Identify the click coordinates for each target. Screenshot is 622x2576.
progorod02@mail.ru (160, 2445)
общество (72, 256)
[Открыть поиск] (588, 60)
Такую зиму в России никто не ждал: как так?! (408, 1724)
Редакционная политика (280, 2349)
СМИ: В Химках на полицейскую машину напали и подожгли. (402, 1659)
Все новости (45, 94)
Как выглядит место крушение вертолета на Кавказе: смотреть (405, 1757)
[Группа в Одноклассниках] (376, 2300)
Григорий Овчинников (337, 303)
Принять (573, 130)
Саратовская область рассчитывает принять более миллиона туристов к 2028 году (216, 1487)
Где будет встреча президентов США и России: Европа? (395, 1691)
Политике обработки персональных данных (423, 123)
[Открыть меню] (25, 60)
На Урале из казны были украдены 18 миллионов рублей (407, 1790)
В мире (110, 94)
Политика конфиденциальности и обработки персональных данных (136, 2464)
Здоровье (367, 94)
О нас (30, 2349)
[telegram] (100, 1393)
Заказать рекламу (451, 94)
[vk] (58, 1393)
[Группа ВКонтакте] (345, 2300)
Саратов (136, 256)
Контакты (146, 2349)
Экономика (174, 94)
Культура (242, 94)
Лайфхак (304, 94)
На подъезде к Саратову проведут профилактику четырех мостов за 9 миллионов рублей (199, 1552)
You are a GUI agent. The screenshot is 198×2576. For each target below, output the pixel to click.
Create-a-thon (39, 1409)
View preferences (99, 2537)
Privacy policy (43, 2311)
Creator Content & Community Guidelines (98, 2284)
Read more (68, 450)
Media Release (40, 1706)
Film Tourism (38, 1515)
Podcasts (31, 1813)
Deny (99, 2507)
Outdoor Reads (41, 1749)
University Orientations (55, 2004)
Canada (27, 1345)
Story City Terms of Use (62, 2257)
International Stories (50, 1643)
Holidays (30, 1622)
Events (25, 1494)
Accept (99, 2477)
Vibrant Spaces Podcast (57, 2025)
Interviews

────────

• **Work request**: Please transcribe the records in full, keeping every word as it is.

• **Written reply**:
Identify the click coordinates for each target. Screenshot is 622x2576.
progorod02@mail.ru (160, 2445)
общество (72, 256)
[Открыть поиск] (588, 60)
Такую зиму в России никто не ждал: как так?! (408, 1724)
Редакционная политика (280, 2349)
СМИ: В Химках на полицейскую машину напали и подожгли. (402, 1659)
Все новости (45, 94)
Как выглядит место крушение вертолета на Кавказе: смотреть (405, 1757)
[Группа в Одноклассниках] (376, 2300)
Григорий Овчинников (337, 303)
Принять (573, 130)
Саратовская область рассчитывает принять более миллиона туристов к 2028 году (216, 1487)
Где будет встреча президентов США и России: Европа? (395, 1691)
Политике обработки персональных данных (423, 123)
[Открыть меню] (25, 60)
На Урале из казны были украдены 18 миллионов рублей (407, 1790)
В мире (110, 94)
Политика конфиденциальности и обработки персональных данных (136, 2464)
Здоровье (367, 94)
О нас (30, 2349)
[telegram] (100, 1393)
Заказать рекламу (451, 94)
[vk] (58, 1393)
[Группа ВКонтакте] (345, 2300)
Саратов (136, 256)
Контакты (146, 2349)
Экономика (174, 94)
Культура (242, 94)
Лайфхак (304, 94)
На подъезде к Саратову проведут профилактику четырех мостов за 9 миллионов рублей (199, 1552)
You are a GUI agent. The screenshot is 198×2576. For each target below, output the pixel to click.
Create-a-thon (39, 1409)
View preferences (99, 2537)
Privacy policy (43, 2311)
Creator Content & Community Guidelines (98, 2284)
Read more (68, 450)
Media Release (40, 1706)
Film Tourism (38, 1515)
Podcasts (31, 1813)
Deny (99, 2507)
Outdoor Reads (41, 1749)
University Orientations (55, 2004)
Canada (27, 1345)
Story City Terms of Use (62, 2257)
International Stories (50, 1643)
Holidays (30, 1622)
Events (25, 1494)
Accept (99, 2477)
Vibrant Spaces Podcast (57, 2025)
Interviews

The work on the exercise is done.